--- To do ---
Set down, please, exactly the lines below that run from the line with "Sofie Thorsen (53, 2365)" to the line with "Alicja Kwade (22, 1965)", both lines included.

--- Source records ---
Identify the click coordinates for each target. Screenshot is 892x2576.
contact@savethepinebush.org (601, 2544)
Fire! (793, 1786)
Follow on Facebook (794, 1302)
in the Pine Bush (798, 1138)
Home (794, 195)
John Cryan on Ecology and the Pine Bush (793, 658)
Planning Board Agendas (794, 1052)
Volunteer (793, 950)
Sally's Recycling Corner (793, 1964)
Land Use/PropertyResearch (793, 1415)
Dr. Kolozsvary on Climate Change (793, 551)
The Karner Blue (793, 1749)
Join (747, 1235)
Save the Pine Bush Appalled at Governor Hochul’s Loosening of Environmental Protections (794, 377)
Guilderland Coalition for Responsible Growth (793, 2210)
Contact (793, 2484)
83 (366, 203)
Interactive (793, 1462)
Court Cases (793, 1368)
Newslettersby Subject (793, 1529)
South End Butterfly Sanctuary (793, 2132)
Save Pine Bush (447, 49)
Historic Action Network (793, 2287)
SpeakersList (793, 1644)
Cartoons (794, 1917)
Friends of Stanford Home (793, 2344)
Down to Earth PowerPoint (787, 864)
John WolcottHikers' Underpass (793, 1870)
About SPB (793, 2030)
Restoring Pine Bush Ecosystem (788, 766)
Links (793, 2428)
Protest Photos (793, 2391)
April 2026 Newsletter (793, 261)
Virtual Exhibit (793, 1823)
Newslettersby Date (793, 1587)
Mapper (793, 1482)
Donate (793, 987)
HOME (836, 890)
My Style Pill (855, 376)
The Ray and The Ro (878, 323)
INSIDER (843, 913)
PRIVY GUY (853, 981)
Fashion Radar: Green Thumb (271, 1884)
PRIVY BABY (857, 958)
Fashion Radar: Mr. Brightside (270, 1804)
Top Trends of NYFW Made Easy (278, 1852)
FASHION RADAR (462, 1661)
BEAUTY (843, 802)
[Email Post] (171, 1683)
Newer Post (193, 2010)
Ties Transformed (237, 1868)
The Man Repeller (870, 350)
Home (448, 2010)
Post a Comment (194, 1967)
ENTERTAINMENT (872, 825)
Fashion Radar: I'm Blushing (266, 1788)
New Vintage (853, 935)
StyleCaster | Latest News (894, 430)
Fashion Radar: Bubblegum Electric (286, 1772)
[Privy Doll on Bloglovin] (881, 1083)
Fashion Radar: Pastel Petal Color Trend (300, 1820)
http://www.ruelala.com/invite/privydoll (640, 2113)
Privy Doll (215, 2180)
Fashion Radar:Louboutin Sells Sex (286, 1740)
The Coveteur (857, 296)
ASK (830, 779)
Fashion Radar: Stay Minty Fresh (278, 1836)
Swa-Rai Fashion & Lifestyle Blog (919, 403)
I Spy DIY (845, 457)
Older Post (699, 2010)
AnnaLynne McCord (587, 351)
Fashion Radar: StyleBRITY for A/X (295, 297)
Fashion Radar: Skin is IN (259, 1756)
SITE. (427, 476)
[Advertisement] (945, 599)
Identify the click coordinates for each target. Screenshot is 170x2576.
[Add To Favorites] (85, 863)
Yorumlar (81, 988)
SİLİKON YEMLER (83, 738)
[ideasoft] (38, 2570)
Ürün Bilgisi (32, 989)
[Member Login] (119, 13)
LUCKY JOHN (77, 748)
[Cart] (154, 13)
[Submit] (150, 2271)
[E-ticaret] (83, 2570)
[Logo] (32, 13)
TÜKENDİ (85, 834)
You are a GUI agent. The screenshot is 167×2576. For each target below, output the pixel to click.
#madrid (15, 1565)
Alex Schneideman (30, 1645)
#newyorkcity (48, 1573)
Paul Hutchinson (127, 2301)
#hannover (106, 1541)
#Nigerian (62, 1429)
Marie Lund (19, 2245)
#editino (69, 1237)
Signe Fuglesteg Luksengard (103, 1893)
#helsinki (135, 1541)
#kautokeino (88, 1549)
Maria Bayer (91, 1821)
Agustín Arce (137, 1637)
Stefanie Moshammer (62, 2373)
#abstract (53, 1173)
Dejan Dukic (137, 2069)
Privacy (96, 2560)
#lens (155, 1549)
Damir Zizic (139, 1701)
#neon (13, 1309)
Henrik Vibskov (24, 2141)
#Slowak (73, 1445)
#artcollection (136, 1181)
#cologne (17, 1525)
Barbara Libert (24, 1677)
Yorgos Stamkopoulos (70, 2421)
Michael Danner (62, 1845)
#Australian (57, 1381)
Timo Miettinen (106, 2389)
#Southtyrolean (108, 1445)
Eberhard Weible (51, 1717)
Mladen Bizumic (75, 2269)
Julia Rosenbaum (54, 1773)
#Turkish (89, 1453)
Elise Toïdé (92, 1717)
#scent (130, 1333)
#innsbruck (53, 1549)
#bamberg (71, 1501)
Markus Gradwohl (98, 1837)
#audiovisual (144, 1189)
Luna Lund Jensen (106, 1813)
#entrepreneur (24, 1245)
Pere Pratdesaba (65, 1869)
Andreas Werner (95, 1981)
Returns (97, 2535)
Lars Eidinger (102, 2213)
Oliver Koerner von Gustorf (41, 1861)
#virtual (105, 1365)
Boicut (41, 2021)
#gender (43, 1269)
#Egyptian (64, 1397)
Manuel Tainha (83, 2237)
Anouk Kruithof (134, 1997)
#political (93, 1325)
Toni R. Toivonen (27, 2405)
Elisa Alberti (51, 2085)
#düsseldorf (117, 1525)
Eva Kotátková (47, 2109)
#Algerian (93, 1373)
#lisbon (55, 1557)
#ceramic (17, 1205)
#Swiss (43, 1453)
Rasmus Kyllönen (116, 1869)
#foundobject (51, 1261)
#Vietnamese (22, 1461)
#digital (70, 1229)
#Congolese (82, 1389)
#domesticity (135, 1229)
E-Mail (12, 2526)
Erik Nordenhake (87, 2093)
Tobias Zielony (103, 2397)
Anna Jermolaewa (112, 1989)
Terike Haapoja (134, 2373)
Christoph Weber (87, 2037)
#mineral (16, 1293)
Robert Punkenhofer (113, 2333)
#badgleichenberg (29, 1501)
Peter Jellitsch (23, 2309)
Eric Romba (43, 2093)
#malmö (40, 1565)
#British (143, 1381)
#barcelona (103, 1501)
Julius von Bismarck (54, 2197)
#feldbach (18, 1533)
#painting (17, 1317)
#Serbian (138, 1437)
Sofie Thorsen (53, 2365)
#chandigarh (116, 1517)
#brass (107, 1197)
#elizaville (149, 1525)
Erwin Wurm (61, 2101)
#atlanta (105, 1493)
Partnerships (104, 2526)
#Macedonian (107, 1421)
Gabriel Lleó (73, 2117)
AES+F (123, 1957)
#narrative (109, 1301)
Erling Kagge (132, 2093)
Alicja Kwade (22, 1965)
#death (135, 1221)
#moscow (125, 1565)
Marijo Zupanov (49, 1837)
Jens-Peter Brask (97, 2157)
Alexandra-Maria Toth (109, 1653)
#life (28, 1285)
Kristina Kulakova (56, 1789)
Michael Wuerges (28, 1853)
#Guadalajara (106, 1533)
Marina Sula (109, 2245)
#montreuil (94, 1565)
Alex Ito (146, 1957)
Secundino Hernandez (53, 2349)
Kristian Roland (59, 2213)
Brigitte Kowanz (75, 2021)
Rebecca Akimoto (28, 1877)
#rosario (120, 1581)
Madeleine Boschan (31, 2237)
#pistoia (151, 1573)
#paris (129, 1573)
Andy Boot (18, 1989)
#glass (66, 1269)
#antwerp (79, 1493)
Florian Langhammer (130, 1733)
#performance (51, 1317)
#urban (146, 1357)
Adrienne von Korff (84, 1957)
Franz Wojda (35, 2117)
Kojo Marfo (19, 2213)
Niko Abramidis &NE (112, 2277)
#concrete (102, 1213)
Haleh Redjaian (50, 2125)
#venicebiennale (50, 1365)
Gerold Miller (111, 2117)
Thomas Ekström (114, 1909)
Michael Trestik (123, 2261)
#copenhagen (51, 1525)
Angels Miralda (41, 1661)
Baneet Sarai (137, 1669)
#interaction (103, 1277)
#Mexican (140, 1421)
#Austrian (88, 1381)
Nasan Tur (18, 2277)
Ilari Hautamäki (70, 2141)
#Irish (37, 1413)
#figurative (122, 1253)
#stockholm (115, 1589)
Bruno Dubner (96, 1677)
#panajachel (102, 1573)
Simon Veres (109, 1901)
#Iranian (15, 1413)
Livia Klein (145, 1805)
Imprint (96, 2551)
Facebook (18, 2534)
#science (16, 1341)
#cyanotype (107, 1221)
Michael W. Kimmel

--- Solution to the exercise ---
Sofie Thorsen (53, 2365)
#chandigarh (116, 1517)
#brass (107, 1197)
#elizaville (149, 1525)
Erwin Wurm (61, 2101)
#atlanta (105, 1493)
Partnerships (104, 2526)
#Macedonian (107, 1421)
Gabriel Lleó (73, 2117)
AES+F (123, 1957)
#narrative (109, 1301)
Erling Kagge (132, 2093)
Alicja Kwade (22, 1965)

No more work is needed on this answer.